* _PROBLEM DESCRIPTION_
Locate each line in the listing below that contains the string "perform" and copy those lines out in full.

+++++

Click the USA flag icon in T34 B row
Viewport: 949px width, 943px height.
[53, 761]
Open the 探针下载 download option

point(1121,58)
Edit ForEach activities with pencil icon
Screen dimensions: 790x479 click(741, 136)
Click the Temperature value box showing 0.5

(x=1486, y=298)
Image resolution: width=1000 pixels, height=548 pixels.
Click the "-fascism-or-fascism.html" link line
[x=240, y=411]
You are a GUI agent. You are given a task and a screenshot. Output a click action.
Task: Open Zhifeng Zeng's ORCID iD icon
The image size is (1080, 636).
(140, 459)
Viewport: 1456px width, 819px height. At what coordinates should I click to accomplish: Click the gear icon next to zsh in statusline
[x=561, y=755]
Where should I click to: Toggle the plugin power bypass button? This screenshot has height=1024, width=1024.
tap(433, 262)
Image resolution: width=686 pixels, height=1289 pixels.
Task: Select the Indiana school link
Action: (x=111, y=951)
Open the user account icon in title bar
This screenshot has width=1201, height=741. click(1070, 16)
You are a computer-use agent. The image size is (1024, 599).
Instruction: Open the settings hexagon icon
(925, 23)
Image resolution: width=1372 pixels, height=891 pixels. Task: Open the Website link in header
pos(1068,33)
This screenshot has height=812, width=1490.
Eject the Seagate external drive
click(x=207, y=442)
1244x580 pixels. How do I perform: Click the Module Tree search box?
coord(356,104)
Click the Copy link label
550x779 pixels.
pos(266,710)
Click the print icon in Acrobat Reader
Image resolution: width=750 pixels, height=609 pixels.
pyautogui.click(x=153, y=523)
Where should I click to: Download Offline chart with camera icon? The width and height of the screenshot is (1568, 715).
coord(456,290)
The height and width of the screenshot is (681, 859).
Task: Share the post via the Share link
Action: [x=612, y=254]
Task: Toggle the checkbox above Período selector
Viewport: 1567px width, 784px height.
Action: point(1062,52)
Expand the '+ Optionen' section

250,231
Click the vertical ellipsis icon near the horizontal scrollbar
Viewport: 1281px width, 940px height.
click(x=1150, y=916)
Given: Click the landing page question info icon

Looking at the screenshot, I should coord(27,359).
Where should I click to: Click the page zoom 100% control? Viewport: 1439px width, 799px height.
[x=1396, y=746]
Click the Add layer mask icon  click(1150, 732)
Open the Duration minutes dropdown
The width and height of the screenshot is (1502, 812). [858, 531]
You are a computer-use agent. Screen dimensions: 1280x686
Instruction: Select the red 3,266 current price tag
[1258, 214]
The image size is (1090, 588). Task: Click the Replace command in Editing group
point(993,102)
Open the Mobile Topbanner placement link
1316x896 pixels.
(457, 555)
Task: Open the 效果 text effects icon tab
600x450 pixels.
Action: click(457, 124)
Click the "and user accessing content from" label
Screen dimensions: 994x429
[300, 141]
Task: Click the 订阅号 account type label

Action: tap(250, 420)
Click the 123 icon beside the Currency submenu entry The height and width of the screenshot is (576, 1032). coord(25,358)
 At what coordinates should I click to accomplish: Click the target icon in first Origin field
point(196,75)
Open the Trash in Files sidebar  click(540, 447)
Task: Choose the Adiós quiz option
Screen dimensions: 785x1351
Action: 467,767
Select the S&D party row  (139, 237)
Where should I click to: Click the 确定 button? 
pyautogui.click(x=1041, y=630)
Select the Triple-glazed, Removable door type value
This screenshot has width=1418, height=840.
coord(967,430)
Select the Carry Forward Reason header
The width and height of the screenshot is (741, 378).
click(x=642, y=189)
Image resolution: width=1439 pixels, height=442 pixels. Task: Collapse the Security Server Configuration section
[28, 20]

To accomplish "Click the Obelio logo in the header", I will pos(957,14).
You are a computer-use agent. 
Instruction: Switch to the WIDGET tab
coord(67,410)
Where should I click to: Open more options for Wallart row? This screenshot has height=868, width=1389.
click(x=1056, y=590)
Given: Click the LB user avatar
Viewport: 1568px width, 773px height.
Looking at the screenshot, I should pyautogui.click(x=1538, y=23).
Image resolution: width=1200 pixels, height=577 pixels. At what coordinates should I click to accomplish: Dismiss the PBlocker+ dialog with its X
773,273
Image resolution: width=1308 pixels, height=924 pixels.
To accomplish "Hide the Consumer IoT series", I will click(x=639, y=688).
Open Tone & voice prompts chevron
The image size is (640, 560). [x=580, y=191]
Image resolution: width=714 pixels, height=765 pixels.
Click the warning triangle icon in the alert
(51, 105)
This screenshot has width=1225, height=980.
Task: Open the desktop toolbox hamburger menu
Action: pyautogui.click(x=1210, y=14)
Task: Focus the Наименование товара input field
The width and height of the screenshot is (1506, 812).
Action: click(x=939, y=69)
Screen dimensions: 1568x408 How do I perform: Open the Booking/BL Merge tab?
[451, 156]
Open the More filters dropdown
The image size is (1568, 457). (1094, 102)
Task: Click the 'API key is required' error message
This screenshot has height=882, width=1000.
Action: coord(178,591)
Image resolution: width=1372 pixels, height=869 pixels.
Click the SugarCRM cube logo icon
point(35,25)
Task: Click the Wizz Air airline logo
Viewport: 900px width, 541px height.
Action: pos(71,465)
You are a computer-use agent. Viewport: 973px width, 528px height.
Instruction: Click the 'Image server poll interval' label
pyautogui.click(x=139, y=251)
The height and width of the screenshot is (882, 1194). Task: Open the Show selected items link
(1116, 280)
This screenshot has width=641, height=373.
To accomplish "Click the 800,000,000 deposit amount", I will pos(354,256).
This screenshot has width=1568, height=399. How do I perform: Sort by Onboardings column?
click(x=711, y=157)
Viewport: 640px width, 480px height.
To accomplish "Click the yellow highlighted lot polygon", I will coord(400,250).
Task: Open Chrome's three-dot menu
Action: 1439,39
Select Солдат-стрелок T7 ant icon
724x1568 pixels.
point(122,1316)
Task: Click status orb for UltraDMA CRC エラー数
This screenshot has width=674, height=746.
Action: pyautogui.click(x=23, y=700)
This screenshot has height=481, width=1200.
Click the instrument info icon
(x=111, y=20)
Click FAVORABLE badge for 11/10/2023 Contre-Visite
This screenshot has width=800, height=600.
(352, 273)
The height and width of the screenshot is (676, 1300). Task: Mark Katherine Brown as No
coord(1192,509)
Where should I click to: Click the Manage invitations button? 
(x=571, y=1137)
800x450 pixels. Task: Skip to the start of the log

+++++

* _TASK RESULT_
1244x580 pixels. How do I perform: Click the Module Tree search box?
Screen dimensions: 1568x408 How do I perform: Open the Booking/BL Merge tab?
This screenshot has width=1568, height=399. How do I perform: Sort by Onboardings column?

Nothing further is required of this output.